----- Reading text -----

Description of the Uilleann Bagpipes
Bagpipes are classified as aerophones. They are reed instruments that
utilize an air reservoir. The Uilleann pipes differ from Traditional Bagpipes
in the method by which the reservoir is filled with air. In the traditional
bagpipe the player blows directly into the bag through the mouthpiece.
The bag reservoir of the Uilleann pipes is inflated by pumping a bellows.
It is believed that the bellows was introduced sometime around the end
of the 17th or beginning of the 18th century. The term "Uilleann"
translates as elbow; which refers to the player pumping the bellows with
his/her elbow. Today Uilleann Pipes are also known as Irish Pipes.
A complete Uilleann Bagpipe set includes the Bellows, Bag, Chanter, three
Drones and three Regulators.
Origin of the Uilleann Bagpipes
Some Pipers believe that once Penal Law classified the traditional Bagpipes
as an instrument of war, that they were no longer available to be played
by the general public at non-military gathering. Others believe that the
new style, with the bellows, was designed for a wider appeal. The Uilleann
pipes, with its bellows, is played sitting down and so can not be used
in military marches. It is also much quieter and lends itself to inside
events, such as dances, weddings, wakes and the like. Also, the Uilleann
Pipes' tonality and scale was better suited to the newly emerging dance
music, and may explain its non-military popularity.

----- Dataset records -----

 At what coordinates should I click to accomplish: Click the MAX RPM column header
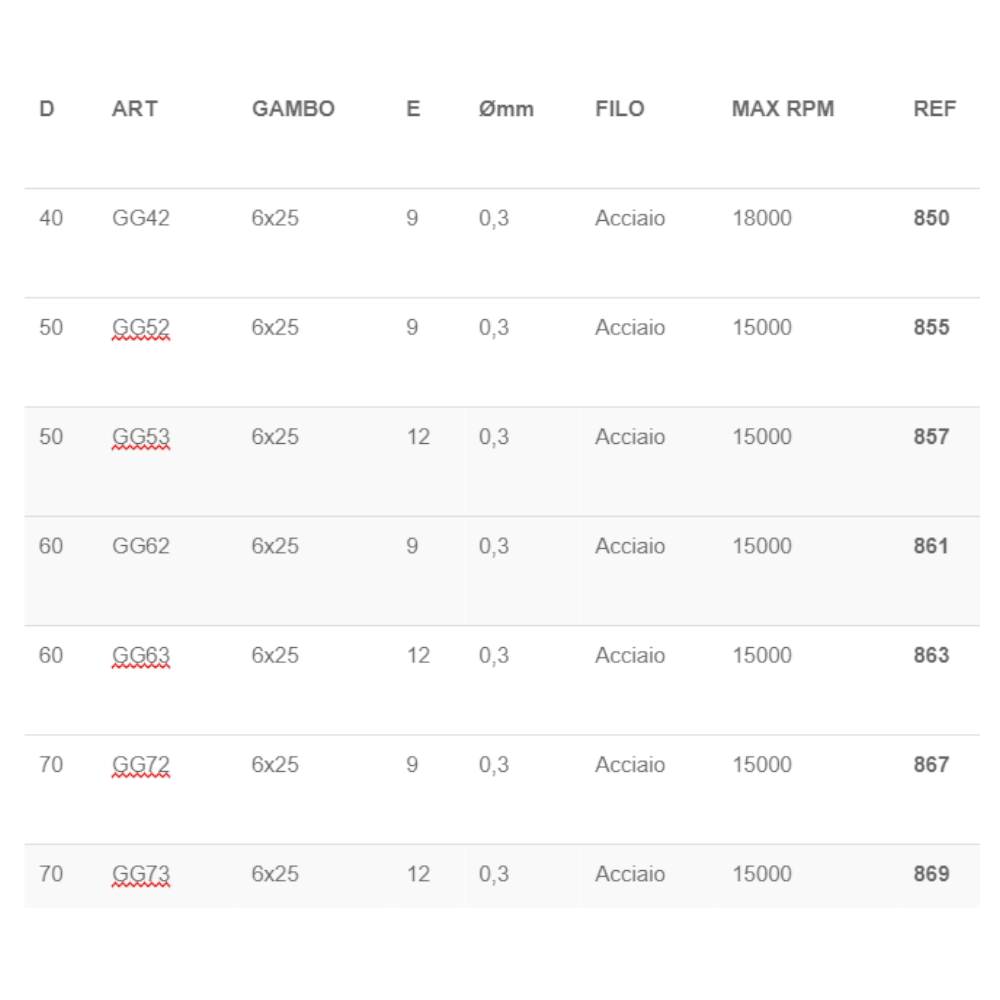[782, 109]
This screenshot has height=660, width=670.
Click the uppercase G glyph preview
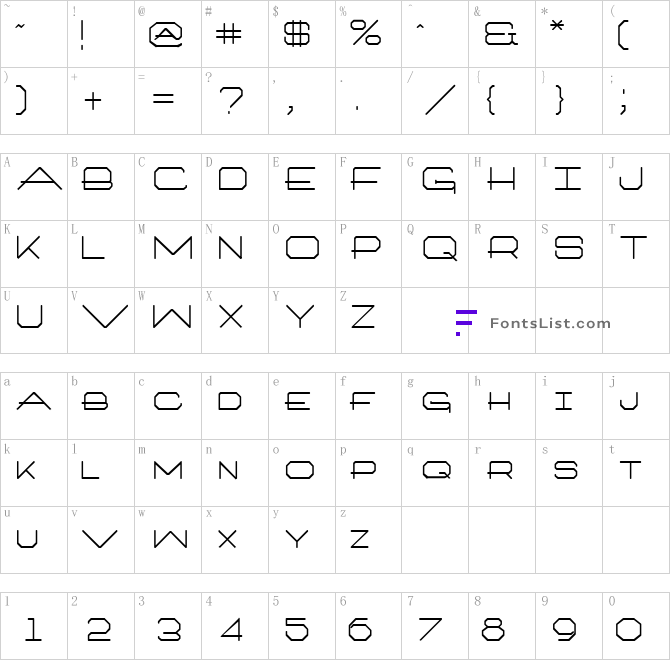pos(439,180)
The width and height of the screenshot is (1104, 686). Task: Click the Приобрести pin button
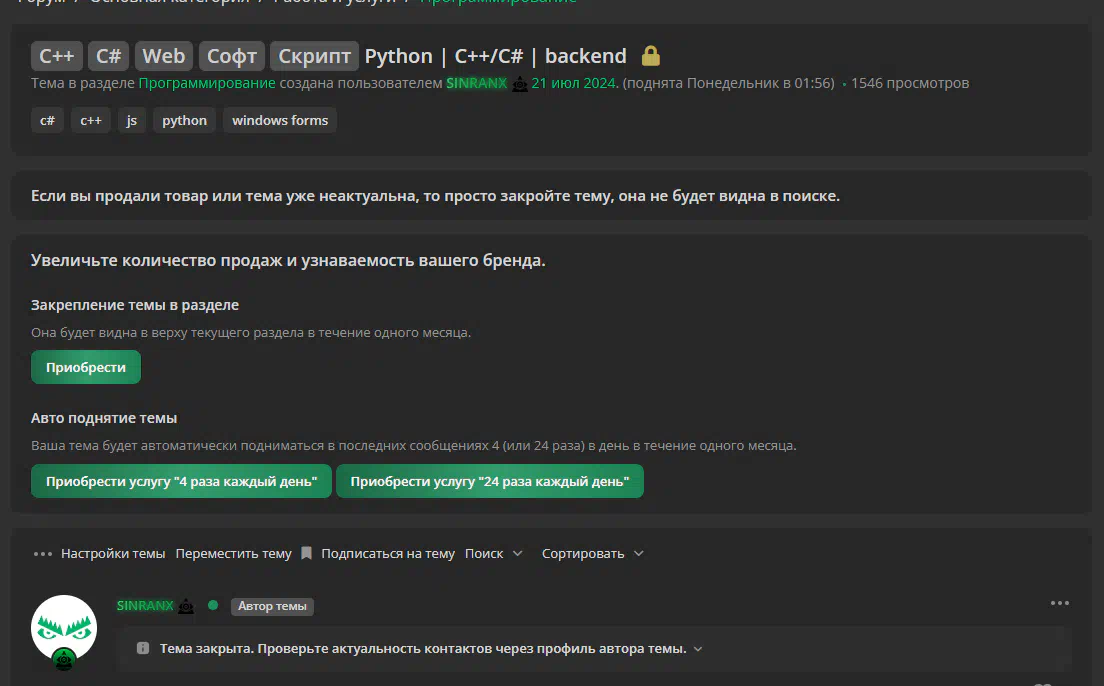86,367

-----

• **Problem set**
1. In the text on Uilleann bagpipes, how is the bag reservoir of the Uilleann pipes inflated?
2. Write out the Uilleann bagpipes text word for word, beginning at "It is believed" and stopping after "as Irish Pipes.".

• **Expected results**
1. By pumping a bellows.

2.
It is believed that the bellows was introduced sometime around the end
of the 17th or beginning of the 18th century. The term "Uilleann"
translates as elbow; which refers to the player pumping the bellows with
his/her elbow. Today Uilleann Pipes are also known as Irish Pipes.